Оглядываясь назад, с высоты прожитых лет, начинаешь понимать, что человеческая память  это уникальный инструмент, которым наградила нас Природа – Мать, или  Бог-Творец – кому как хочется, тот пусть так думает или считает.

Человеческая память избирательна. То есть, конечно  не совсем, но всё же.
Да, человек помнит, но самое интересное в том, что, как утверждают многие учёные, он помнит всё. Причём всё абсолютно : от первых минут своего рождения и до самого последнего вздоха. И всё дело именно в ней  в этой самой избирательности памяти.
Если бы мы это всё что происходит или происходило с нами, каждую прожитую минуту смогли бы воспроизвести в своём воображении, то несомненно сошли бы с ума. Поэтому  наша человеческая память имеет свойство «забывать» определённые события и возвращается к ним в очень редких случаях. Либо когда мы сами напрягаемся, чтобы вспомнить что-нибудь, либо когда нашу память что-то «будит» ото сна.

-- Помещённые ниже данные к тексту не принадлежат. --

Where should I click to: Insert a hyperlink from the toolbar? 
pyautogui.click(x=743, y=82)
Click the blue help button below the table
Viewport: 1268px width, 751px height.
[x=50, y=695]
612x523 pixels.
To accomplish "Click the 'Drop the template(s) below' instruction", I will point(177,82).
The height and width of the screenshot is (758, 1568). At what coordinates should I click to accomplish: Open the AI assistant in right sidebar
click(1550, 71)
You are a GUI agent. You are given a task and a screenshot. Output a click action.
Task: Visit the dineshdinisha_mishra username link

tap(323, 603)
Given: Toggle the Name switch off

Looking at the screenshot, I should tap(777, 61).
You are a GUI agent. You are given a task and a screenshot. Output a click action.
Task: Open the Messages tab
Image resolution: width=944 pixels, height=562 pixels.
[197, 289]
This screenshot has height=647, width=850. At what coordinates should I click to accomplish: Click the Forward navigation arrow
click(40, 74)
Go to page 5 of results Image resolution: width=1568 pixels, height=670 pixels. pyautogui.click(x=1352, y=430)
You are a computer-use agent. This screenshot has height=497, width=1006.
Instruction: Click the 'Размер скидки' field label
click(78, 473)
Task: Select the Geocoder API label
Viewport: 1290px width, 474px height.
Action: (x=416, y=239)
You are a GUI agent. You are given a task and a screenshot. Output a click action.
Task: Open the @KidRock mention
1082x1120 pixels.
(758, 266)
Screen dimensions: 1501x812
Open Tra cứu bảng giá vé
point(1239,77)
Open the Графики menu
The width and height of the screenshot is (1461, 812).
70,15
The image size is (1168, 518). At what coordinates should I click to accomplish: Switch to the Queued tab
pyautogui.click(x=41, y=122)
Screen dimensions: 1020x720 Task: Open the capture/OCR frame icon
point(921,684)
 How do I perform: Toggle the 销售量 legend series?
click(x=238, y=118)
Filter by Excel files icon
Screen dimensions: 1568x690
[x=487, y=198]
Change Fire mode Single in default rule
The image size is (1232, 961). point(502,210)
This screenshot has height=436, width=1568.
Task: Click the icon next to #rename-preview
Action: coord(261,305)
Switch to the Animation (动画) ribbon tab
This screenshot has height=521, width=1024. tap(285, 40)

 И вот для того чтобы разбудить её эту нашу память, потребовать от неё «выдачи информации», люди издавна применяли различные приспособления, действия и материалы: от пузырьков с пахучими веществами (у ацтеков и майя) и куска угля с каменной плитой, до кистей, полотна и  красок.
 
 Так появилась письменность – люди записывали на различных предметах разные события. Так же родилась и развивалась поэзия – стихи, былины, песни. Точно так же родилось и то, что мы сегодня считаем неотъемлемой частью современной цивилизации: живопись, фотография, кино, телевиденье, интернет.

 Но если для того, чтобы снимать кино, а тем более «монтировать» его и хранить, необходимо довольно громоздкое и дорогое оборудование, то для того, чтобы заниматься фотографией нужно гораздо меньше, да и само действо фотопечати гораздо проще и не требует больших затрат.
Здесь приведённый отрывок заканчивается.